You could also make the argument that ipv4 through NAT is better for privacy since it obfuscate what, and how many devices are connected to where.
When I was first looking into IPv6, people were talking about how you can self-assign an address by simply wrapping an IPv6 address around your MAC address. But that practice seems to have fallen out of favour, and I'm guessing the reason is, as you say, the whole privacy thing? There's a lot of pushback these days against any tech that makes it easier to fingerprint your connection.
With modern IPv6 (say, Windows 7 or later?) IPv6 privacy extensions solve this problem. Basically, you get a whole bunch of addresses. One based on your MAC address so you can port forward/allow incoming connections in the firewall, and then a bunch of rotating random addresses used for outgoing connections. People that know your prefix and MAC address can find your listening PC, but websites won't get your MAC address.
As for fingerprinting, thanks to NAT slipstreaming you can choose between "video calling software breaks" and "every malicious ad can access any port on your device" or in some extreme cases "every malicious ad can access any device in your network". Some websites have also been caught scanning IPv4 networks to figure out where your router lives using standard Javascript, so your IPv4 network isn't any better protected. At least with IPv6 a website can't take ten seconds to scan 255 addresses and figure out how many devices are on your network!
Noobie question, wouldn't the ISP decide what your outgoing IPv6 address is? Like they do with IPv4? I mean no matter how many times I restart my router, my public IP remains the same so I always thought it was assigned by them.
They assign a prefix. For IPv4 this is usually a /32, or 1 single address, though it's possible to assign larger ranges. I've seen businesses with a /28 on IPv4 for example.
The end device picks what IP addresses within the prefix are used for what. For instance, the server rack may use three IP addresses, the office one, and maybe the IoT network also gets one.
With IPv6 you should be getting a /56 or a /48. In other words, they pick the first 48 to 56 bits of your IP addresses, basically leaving 80 to 72 bytes for the end device to distribute amongst itself. You could give the first device address one and start counting up if you wanted to, but that'd come with the annoying edge case of needing to track what numbers are already in use. If you like a false sense of control, DHCPv6 is what manages this.
SLAAC (the "everything works by default" approach) requires a /64 (64 bits of local address space), so if you want to do routing (say, attach a wireless access point or a second router) and you don't want to do IPv4 hacks that hide IP addresses from each other, you need a few networks. That's why you get 8 to 16 bits of network space, so you can assign 256 to 65536 networks yourself in case you have weird requirements.

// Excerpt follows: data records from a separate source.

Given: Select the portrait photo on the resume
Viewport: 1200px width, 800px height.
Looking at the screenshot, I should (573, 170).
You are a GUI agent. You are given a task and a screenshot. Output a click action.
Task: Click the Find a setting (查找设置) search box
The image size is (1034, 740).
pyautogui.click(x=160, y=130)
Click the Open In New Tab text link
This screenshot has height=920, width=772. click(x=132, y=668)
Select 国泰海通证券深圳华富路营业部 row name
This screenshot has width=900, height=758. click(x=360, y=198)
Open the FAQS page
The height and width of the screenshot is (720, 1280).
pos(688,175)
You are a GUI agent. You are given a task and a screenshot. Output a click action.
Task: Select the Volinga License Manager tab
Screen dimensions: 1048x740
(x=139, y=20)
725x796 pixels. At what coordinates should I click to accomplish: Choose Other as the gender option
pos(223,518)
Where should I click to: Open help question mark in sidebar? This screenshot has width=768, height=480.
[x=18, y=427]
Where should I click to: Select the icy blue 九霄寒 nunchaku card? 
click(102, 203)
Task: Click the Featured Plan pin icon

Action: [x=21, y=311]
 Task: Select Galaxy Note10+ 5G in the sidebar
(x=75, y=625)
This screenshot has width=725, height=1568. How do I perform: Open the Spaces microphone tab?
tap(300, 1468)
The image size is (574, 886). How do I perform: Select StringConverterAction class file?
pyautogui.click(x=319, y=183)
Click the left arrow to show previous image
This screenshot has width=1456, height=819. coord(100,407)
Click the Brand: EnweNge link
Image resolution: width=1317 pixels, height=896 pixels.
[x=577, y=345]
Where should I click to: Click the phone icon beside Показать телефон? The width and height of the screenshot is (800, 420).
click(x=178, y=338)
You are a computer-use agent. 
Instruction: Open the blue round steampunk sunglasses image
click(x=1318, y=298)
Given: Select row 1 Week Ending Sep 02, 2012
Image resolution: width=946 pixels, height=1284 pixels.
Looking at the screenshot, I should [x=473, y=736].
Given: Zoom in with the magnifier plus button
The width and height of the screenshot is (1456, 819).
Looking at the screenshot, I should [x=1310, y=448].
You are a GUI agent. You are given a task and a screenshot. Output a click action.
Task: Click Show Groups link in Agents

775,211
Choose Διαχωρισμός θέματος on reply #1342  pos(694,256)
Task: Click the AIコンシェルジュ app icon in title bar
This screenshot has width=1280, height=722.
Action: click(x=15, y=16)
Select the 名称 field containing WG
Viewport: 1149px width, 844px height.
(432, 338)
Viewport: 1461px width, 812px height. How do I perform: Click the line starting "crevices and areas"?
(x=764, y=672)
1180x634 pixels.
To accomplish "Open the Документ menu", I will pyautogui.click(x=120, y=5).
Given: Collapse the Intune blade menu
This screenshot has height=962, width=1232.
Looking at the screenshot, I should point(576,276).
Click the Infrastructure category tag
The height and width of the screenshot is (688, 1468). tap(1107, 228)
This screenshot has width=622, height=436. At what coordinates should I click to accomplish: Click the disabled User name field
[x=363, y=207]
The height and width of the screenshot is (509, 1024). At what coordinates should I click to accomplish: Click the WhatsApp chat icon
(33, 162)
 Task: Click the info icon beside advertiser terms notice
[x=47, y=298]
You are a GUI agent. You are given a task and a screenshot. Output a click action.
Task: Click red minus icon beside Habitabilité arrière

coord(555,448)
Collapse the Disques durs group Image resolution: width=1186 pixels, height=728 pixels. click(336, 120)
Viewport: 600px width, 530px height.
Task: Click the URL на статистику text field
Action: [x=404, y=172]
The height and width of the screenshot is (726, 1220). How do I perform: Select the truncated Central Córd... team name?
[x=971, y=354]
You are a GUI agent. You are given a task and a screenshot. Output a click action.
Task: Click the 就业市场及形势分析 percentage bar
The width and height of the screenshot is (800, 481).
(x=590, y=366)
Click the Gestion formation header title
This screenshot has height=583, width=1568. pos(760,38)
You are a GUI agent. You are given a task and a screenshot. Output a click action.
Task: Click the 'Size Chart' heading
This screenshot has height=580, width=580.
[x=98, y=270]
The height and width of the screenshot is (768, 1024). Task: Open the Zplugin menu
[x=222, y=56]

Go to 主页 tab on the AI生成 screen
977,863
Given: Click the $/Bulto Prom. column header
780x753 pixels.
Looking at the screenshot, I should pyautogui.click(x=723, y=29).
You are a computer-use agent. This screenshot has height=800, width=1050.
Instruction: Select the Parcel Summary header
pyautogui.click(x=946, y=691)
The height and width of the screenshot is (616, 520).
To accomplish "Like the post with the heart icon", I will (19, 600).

If your ISP assigns you 2003:123:def:abc::/48, then you can pick whether you want to assign 2003:123:def:abc::beef:cafe or any random address that starts with the ISP prefix. You have enough space to give every connection of every device on every WiFi network its own IP address every second of the day, but usually addresses are rotated only once per day.
The ISP picking the address range does come with a huge downside, and that's that you can't really use internal IP addresses anymore. To fix that, you can set up a so-called ULA. That's basically a service anywhere on the network that shouts "hey, if you can't, you can pick any address from fdef:abc:abc:abc::/96". By default, devices will pick two addresses (one based on the MAC address and a temporary one), and you can use the one based on the MAC address to plug into your local DNS server.
That way, even if you switch ISPs to one that only does IPv4, you can still use a Pi-Hole at fdef:abc:abc:abc::123:456:789 as your DNS server. These ULAs are completely local, so they can't be reached from the internet.
Though, just to be sure, you should generate a random ULA prefix (there's an algorithm in the standard, but there are sites to do it for you) just in case you have bad luck and connect to someone else's wifi who also thought it'd be funny to use fdef:cafe:babe:b00b::/96 as the local prefix. Completely optional, but best practice.
For reference, in the US, Comcast only gives up to a /60 for residential connections. It's still fine for most use cases, but it does feel a bit like doing a bit of penny pinching when you're wondering if you have enough /64's for how your network is going to be set up.
The standards bodies used to recommend /48 as a default and have scaled down to /56. Anything smaller makes sense for stuff like servers but there's no good reason to do it. I guess penny-pinching is a reason, but it's not the norm.
If all else fails, hurricane electric will hand out /48s for free, you just can't use them to watch things like Netflix.
Yeah, fortunately, for my own use cases, /60 is enough, but I can't think of a good reason for Comcast to not give out /56 since they're pretty cheap compared to IPv4.
That was so insane - "we need a unique number, let's just use the MAC" - it was like people didn't even think through any of the implications when making ipv6 address schemes.
Similar with the address proposals that ignored the need to minimise the size of core internet routing tables.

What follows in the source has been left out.